Inside the car it was really very warm, sheltered from the wind and with the strong sun beating on the glass. Despite his dark glasses, the Marshal was obliged to fish out a big white handkerchief and dry his eyes.
“Is something wrong?”
“No, no … it’s an allergy I have. The sunlight hurts my eyes.” He was also playing for time. It occurred to him, now that she was actually here in his car, that he really didn’t know where to take her. It was more than probable that Simonetti and the rest had never seen this woman. Nevertheless, his feeling of being under observation hadn’t passed, even now that Di Maira had revealed himself.
He frowned as he turned the ignition, trying to think of a solution. She must have sensed his tension.
“You did say nothing had happened? You weren’t deceiving me?”

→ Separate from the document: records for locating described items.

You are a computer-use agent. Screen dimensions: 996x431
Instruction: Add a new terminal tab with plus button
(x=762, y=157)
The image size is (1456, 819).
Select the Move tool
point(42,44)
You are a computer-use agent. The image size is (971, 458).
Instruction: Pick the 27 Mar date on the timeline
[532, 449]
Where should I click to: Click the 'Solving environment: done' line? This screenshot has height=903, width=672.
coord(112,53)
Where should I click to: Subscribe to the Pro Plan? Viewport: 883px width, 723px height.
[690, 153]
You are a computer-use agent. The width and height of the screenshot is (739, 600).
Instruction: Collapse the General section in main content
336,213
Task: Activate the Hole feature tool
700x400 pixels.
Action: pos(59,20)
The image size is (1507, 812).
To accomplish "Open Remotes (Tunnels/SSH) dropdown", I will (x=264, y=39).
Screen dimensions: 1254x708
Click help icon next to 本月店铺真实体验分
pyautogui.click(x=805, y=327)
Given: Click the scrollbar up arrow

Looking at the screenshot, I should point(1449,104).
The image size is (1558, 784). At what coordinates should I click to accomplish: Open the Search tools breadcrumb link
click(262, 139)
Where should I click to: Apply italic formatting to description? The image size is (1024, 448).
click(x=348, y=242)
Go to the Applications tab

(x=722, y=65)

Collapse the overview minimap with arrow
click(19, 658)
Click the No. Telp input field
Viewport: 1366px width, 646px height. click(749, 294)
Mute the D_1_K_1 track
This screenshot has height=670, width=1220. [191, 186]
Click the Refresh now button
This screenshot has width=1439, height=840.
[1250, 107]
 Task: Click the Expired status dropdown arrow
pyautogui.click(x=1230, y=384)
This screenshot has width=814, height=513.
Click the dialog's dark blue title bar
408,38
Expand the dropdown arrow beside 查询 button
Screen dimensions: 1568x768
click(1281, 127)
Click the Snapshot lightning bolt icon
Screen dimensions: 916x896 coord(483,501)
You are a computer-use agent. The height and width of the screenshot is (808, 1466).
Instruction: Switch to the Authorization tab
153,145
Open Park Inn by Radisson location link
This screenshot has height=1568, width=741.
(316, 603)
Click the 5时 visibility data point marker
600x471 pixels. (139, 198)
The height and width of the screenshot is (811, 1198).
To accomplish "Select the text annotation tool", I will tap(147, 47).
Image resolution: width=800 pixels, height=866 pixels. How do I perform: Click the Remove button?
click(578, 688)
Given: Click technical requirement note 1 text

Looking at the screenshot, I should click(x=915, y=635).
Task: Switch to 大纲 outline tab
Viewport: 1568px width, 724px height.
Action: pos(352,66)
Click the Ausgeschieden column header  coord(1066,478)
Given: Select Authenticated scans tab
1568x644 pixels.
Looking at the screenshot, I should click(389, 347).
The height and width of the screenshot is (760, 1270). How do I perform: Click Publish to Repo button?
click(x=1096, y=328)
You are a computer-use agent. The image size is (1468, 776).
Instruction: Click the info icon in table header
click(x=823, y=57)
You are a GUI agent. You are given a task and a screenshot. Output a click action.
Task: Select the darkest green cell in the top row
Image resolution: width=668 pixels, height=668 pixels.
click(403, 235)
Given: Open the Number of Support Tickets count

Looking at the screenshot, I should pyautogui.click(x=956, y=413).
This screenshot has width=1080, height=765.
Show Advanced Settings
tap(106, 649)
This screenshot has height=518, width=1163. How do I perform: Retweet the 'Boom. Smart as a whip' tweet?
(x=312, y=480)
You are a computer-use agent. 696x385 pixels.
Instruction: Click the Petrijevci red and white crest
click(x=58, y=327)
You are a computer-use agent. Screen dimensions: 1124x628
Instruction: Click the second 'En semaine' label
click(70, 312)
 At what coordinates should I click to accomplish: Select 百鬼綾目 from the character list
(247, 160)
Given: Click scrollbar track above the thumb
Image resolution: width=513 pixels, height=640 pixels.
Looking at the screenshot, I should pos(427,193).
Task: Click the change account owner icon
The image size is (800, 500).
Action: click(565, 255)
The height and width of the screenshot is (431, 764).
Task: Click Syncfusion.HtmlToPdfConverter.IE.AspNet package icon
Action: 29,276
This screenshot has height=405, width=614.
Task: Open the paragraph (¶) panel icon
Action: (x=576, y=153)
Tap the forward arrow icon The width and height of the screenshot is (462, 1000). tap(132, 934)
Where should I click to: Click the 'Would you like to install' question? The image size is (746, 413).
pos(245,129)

“No, signora, no. I was just wondering … perhaps you’d like a coffee, something of that sort …” He signalled and pulled out.
“Well, that’s very kind of you. It has been a long morning. I had a little operation, you see, six months ago. It wasn’t what could seriously be called a cure, but they remove a little piece of bone behind
your nose. It sometimes helps but it hasn’t helped me. I had to tell them today. There’s no difference that I can detect. People have no idea what a curse migraine is when it’s really bad. I lose my sight, you see, even before the headache starts. It happens so suddenly I’ve never had the courage to drive a car. And, of course, it’s difficult to keep a job.”
“Yes, it must be.”
“They’re very understanding where I am now. I work in a bar very near home so I can get back quickly when it comes on and give myself an injection—even then, you see, the injections, they cost more than a hundred thousand lire each. It’s no joke.” She took off her sheepskin mittens and placed them neatly on the handbag on her knee. He glanced at her thin, shiny hands, the nails cut short and straight.
“Is your husband a help to you in all this?”
“I never married.”
“I see. Then it must be even more difficult. Coping alone.”
“After what happened to my sister I decided I would never, ever, put myself at risk. It wasn’t just her death, you see, it was how he treated her when she was alive. She was only nineteen when it happened. Did you know that?”
“Yes. Yes, she was very young. A tragic business.”
“Nineteen. Of course, at the time I thought of her as a grown-up, a woman. I was only twelve. But when I think of her now, whenever I see the girls of eighteen, nineteen or so, who come into the bar … She was practically still a child.”
“That’s true.”
She fell silent for a while as they drove towards the centre and slowed down behind a queue of cars. Her coat smelled of mothballs and there was a faint whiff of mint on her breath each time she turned to talk to him. He noticed that she didn’t say,
“I’ve already told the others everything I know,”
the way most people did in these circumstances. He took the tree-lined avenue up to Piazzale Michelangelo. There were always tourists up there whatever the season. They could mingle with them and have coffee in one of the bars.”
“Oh …!”
What was the matter with her? He parked near the balustrade and then turned to look at her.
“You’ve never been up here before?”
“No! It’s so beautiful! The river’s quite green, isn’t it, and all the red tiles and the marble … You’d never imagine! I just have to catch my train, you see, when I leave the hospital clinic so I’ve never—Well!”